Has there ever been as depressing an example of a once great director spiralling down into a laughing stock? Roland Joffe's first two films, The Killing Fields and The Mission, were both well-deserved Best Picture nominees, and after that, something....happened. The remainder of his ouevre has been comprised of still-born epics (Fat Man and Little Boy, City of Joy), misdirected comedies (Goodbye, Lover), gag-inducing exploitation (Captivity) and this god-awful hunk of crapola. But even Martin Scorsese wouldn't have been able to do anything with screenwriter Douglas Day Stewart's hackwork.
Yes, Demi Moore is completely miscast as Hester Prynne, the classic heroine from Nathaniel Hawthorne's novel, who upon commiting adultery with the Reverend Dimmesdale (Gary Oldman) is saddled with an illegitimate daughter and a giant red "A" on her boddice. The novel is essentially a tale of man's confrontation with sin and it's repercussions. This film is little more than a skin flick with moodier lighting. and the usually great Robert Duvall is Chillingworth, Hester's long absent husband, who returns to torture the hot and horny couple for revenge.
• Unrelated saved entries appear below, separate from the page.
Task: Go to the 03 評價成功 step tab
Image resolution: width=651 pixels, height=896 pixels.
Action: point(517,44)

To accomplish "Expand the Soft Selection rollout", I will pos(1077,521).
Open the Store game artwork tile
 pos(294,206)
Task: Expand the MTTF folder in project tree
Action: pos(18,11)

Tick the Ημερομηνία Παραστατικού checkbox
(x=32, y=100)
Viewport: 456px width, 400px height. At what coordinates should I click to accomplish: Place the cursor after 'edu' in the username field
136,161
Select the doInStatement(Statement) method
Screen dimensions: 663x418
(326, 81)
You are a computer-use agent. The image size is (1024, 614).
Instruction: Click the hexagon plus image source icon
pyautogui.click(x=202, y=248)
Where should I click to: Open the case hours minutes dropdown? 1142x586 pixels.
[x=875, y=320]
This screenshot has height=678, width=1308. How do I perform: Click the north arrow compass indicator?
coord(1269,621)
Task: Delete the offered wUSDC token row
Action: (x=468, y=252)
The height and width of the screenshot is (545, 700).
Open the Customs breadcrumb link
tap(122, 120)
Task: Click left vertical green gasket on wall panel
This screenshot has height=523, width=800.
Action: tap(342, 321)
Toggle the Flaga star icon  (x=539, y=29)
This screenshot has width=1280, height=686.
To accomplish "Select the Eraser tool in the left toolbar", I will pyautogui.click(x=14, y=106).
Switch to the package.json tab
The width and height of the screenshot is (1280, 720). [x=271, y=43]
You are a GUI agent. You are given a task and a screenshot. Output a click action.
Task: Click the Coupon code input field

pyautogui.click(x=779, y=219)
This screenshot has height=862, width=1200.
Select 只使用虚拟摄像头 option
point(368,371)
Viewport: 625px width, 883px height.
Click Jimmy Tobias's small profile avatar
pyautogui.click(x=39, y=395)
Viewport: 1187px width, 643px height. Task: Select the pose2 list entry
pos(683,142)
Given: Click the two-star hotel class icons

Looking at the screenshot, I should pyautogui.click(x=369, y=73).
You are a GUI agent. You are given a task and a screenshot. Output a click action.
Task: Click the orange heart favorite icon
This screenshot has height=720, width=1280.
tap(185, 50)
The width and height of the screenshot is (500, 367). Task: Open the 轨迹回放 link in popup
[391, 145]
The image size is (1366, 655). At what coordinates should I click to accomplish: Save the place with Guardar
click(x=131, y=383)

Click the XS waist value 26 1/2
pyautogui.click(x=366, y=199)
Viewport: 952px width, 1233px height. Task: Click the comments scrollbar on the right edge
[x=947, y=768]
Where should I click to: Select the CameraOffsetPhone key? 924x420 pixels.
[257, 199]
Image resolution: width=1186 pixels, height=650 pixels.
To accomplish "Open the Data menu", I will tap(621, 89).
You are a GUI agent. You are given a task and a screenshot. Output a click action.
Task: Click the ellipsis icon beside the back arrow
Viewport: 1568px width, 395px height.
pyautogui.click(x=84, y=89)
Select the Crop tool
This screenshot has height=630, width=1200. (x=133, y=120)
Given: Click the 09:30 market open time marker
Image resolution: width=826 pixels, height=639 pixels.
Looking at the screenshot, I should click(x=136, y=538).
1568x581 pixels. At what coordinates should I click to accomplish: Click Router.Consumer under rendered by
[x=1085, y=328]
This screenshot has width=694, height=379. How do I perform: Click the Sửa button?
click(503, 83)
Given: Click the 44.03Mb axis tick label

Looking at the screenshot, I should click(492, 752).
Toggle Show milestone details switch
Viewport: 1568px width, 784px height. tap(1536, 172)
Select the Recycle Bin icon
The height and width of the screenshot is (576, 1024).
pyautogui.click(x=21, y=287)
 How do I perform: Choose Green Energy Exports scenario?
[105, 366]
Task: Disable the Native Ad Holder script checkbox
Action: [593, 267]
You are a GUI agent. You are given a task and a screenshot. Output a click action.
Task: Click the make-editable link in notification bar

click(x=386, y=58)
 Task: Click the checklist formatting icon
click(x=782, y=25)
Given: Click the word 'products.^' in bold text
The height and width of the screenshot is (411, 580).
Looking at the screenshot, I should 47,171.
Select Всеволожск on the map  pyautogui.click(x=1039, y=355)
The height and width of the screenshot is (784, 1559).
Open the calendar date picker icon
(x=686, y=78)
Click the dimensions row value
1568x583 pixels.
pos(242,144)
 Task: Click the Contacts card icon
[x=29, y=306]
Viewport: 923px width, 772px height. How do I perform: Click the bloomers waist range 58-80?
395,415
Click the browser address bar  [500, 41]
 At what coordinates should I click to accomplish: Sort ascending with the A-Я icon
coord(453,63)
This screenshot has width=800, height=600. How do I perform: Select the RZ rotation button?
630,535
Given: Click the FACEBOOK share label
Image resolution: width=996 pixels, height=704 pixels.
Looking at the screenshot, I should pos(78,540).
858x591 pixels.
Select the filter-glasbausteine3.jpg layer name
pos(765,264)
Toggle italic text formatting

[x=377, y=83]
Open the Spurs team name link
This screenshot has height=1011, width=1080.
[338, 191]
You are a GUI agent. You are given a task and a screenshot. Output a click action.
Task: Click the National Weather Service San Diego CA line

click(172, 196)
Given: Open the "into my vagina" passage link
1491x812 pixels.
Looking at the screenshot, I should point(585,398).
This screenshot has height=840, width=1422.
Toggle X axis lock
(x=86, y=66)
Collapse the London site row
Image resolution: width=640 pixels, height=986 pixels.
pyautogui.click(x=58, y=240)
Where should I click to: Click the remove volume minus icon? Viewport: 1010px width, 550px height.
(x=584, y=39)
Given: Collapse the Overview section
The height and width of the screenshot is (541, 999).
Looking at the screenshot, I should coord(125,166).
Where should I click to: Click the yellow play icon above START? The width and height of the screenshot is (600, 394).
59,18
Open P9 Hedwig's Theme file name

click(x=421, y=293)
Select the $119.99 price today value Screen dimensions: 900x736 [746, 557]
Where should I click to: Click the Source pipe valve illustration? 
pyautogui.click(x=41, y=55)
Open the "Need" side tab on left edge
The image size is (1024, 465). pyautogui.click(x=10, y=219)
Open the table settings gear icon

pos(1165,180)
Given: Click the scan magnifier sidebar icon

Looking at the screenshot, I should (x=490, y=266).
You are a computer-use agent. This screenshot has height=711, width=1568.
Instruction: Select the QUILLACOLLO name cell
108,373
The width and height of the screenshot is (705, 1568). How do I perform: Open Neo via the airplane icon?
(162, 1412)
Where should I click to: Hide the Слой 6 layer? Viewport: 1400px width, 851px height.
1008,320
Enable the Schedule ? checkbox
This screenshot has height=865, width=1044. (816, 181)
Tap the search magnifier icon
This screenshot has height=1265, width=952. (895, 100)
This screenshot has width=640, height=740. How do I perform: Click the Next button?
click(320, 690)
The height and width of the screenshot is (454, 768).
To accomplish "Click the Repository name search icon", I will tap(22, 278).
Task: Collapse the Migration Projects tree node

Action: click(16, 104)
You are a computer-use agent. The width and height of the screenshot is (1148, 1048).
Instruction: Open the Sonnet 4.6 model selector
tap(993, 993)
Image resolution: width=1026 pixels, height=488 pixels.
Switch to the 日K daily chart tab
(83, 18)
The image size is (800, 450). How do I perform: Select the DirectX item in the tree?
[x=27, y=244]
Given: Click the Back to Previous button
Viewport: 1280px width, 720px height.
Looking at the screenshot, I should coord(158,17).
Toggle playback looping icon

The characters are all the same, but everything else and I do mean everything, is different. There are so many jaw-droppingly horrible alterations, one hardly knows where to start. But here a few contenders: (1) Hester spies Dimmesdale swimming in the nude, and is obviously aroused, later, she engages in a little "self-gratification" after her slave girl(!) undresses her for a bath; (2) The act of adultery itself takes place in a barn on a pile of beans while the slave girl watches, afterwards the girl gratifies herself with a candle in the bathtub; (of course, since the seduction and adultery had taken place before the beginning of the novel, all of this is just thrown in just for the sake of adding in some skin and humping); (3) Chillingworth's dissapearance is explained that he has been living with an Indian tribe, this is shown with Duvall wearing a dead deer carcass on his head and dancing around a bonfire screaming out intermittent war whoops.
Get the picture? Oh and it gets worse. Throughout the film, a red canary flies around signalling to all that symbolism is afoot. Even a an Indian attack and a witchhunt trial are thrown in for good measure, just for the sake of it. Even these hilariously bad moments can't redeem it on an entertainment level, it's just so loooooong and boooooooooring. In promoting this mess, Demi Moore did many interviews defending the changes from the source material, claiming that no one read the book anymore, so it wouldn't make any difference. Why not just change the endings to Romeo and Juliet or Of Mice and Men, for that matter? Let's just tack on a happy, Hollywood ending to all of these famously tragic tales.
By completely gutting the source material, this film version of The Scarlet Letter is rendered completely unexplainable. It has absolutely no reason to exist.